*DATA SUPPLIED*
━━━━━━━━
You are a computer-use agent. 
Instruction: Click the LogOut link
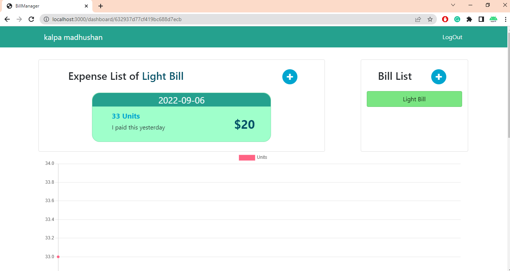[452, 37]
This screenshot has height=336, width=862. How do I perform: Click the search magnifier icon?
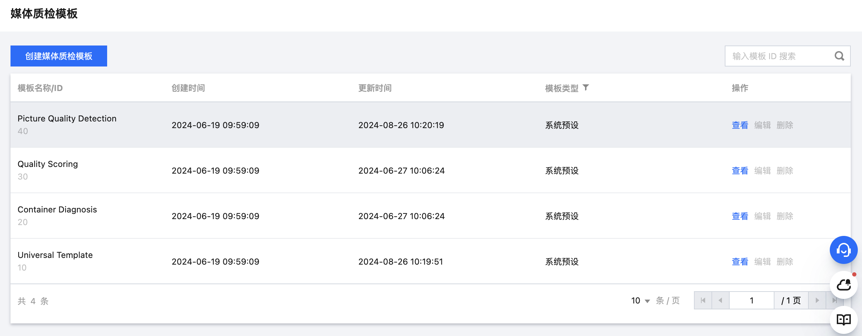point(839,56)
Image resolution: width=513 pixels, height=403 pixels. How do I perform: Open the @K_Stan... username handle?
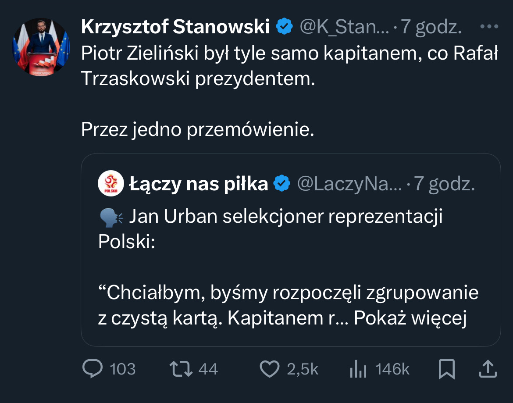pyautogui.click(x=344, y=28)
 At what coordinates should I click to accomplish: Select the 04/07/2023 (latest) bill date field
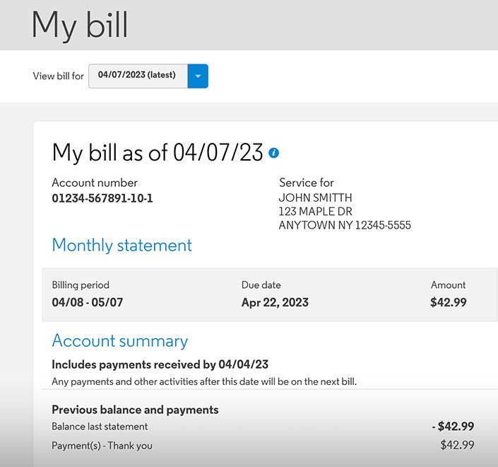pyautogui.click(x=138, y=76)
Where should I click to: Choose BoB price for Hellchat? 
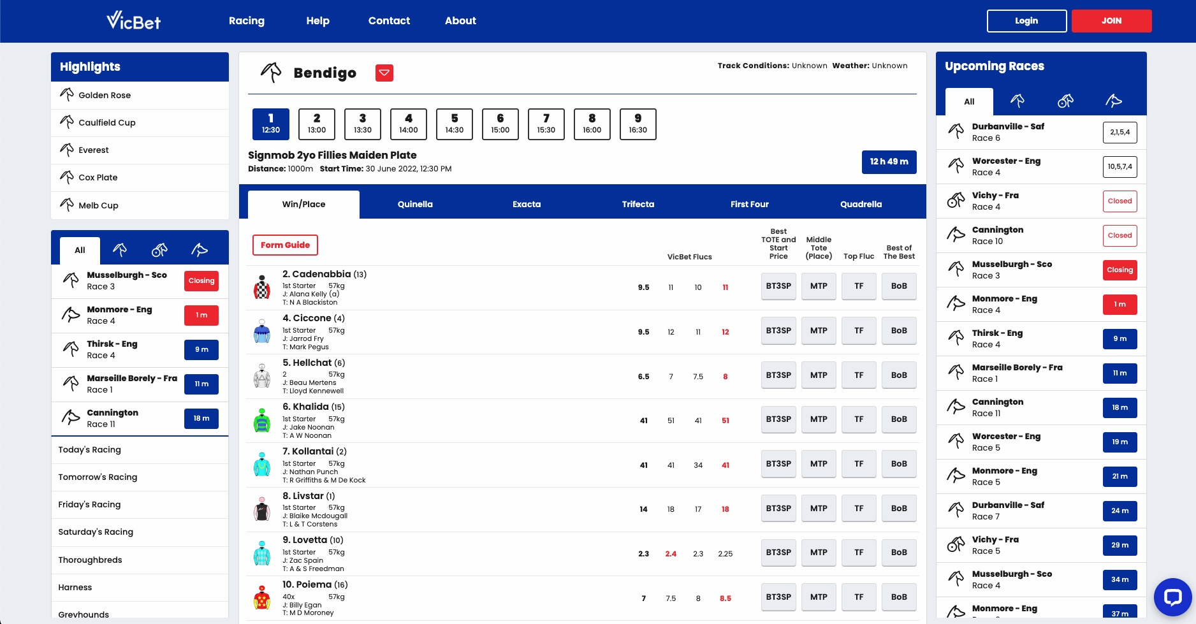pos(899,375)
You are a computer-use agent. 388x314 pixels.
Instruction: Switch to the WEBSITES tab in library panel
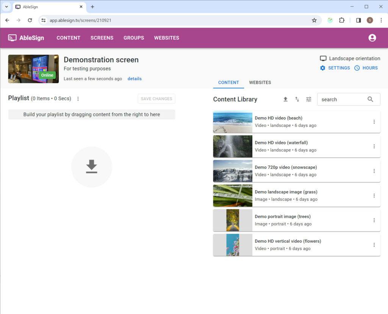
━━━━━━━━
Restate each entry word for word; pictures stay out of the copy.

*WRITTEN RESPONSE*
You are a computer-use agent. 
Instruction: Click the LogOut link
[452, 37]
This screenshot has height=336, width=862. How do I perform: Click the search magnifier icon?
point(839,56)
Image resolution: width=513 pixels, height=403 pixels. How do I perform: Open the @K_Stan... username handle?
pyautogui.click(x=344, y=28)
 At what coordinates should I click to accomplish: Select the 04/07/2023 (latest) bill date field
pyautogui.click(x=138, y=76)
Where should I click to: Choose BoB price for Hellchat? 
pos(899,375)
You are a computer-use agent. 388x314 pixels.
Instruction: Switch to the WEBSITES tab in library panel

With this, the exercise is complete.